• _EXERCISE PROMPT_:
When you reach the line that contains "Tillad alle (600, 1860)" in the data below, start reproducing lines exactly, and stop after the line that contains "9.01 Rotary Concerns (187, 2258)".

Records excerpted from a collection:
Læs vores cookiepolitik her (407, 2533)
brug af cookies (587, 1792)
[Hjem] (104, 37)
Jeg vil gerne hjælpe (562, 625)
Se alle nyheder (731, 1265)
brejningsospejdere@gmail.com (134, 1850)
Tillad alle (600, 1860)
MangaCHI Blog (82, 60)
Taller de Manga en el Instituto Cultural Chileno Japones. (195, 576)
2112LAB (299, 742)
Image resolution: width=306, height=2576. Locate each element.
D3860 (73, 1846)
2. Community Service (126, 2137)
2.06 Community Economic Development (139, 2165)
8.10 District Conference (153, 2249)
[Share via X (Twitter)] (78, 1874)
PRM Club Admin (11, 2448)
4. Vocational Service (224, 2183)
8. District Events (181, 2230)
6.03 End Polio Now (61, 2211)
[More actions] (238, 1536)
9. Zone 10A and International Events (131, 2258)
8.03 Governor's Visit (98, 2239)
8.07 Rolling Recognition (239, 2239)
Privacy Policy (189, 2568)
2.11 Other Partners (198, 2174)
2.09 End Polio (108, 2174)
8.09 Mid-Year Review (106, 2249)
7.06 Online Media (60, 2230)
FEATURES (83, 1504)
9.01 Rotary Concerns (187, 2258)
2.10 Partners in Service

• _ANSWER BOX_:
Tillad alle (600, 1860)
MangaCHI Blog (82, 60)
Taller de Manga en el Instituto Cultural Chileno Japones. (195, 576)
2112LAB (299, 742)
Image resolution: width=306, height=2576. Locate each element.
D3860 (73, 1846)
2. Community Service (126, 2137)
2.06 Community Economic Development (139, 2165)
8.10 District Conference (153, 2249)
[Share via X (Twitter)] (78, 1874)
PRM Club Admin (11, 2448)
4. Vocational Service (224, 2183)
8. District Events (181, 2230)
6.03 End Polio Now (61, 2211)
[More actions] (238, 1536)
9. Zone 10A and International Events (131, 2258)
8.03 Governor's Visit (98, 2239)
8.07 Rolling Recognition (239, 2239)
Privacy Policy (189, 2568)
2.11 Other Partners (198, 2174)
2.09 End Polio (108, 2174)
8.09 Mid-Year Review (106, 2249)
7.06 Online Media (60, 2230)
FEATURES (83, 1504)
9.01 Rotary Concerns (187, 2258)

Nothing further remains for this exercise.